ABOUT THIS TASK -> A verbatim copy of the line containing "Image resolution: width=740" and all lines after it, up to and including the final line of the records, is the only acceptable output.

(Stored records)

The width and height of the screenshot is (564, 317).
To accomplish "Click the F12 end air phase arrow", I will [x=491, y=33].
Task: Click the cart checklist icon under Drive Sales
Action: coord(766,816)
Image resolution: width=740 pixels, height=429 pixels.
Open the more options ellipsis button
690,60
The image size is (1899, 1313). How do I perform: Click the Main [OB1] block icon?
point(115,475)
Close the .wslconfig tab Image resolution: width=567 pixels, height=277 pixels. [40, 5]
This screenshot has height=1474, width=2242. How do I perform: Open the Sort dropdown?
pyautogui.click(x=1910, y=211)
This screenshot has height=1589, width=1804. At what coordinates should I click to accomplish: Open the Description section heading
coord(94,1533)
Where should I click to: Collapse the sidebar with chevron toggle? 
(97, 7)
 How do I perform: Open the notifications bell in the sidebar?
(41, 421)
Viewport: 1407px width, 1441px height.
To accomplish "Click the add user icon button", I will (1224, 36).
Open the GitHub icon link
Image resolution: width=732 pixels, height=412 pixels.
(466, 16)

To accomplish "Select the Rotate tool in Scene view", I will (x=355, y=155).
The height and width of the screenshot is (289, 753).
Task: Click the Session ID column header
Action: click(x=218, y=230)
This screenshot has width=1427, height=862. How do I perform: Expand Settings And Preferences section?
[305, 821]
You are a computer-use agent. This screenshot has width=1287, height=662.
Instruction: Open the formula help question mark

YOUR RESPONSE ->
Image resolution: width=740 pixels, height=429 pixels.
Open the more options ellipsis button
690,60
The image size is (1899, 1313). How do I perform: Click the Main [OB1] block icon?
point(115,475)
Close the .wslconfig tab Image resolution: width=567 pixels, height=277 pixels. [40, 5]
This screenshot has height=1474, width=2242. How do I perform: Open the Sort dropdown?
pyautogui.click(x=1910, y=211)
This screenshot has height=1589, width=1804. At what coordinates should I click to accomplish: Open the Description section heading
coord(94,1533)
Where should I click to: Collapse the sidebar with chevron toggle? 
(97, 7)
 How do I perform: Open the notifications bell in the sidebar?
(41, 421)
Viewport: 1407px width, 1441px height.
To accomplish "Click the add user icon button", I will (1224, 36).
Open the GitHub icon link
Image resolution: width=732 pixels, height=412 pixels.
(466, 16)

To accomplish "Select the Rotate tool in Scene view", I will (x=355, y=155).
The height and width of the screenshot is (289, 753).
Task: Click the Session ID column header
Action: click(x=218, y=230)
This screenshot has width=1427, height=862. How do I perform: Expand Settings And Preferences section?
[305, 821]
You are a computer-use agent. This screenshot has width=1287, height=662.
Instruction: Open the formula help question mark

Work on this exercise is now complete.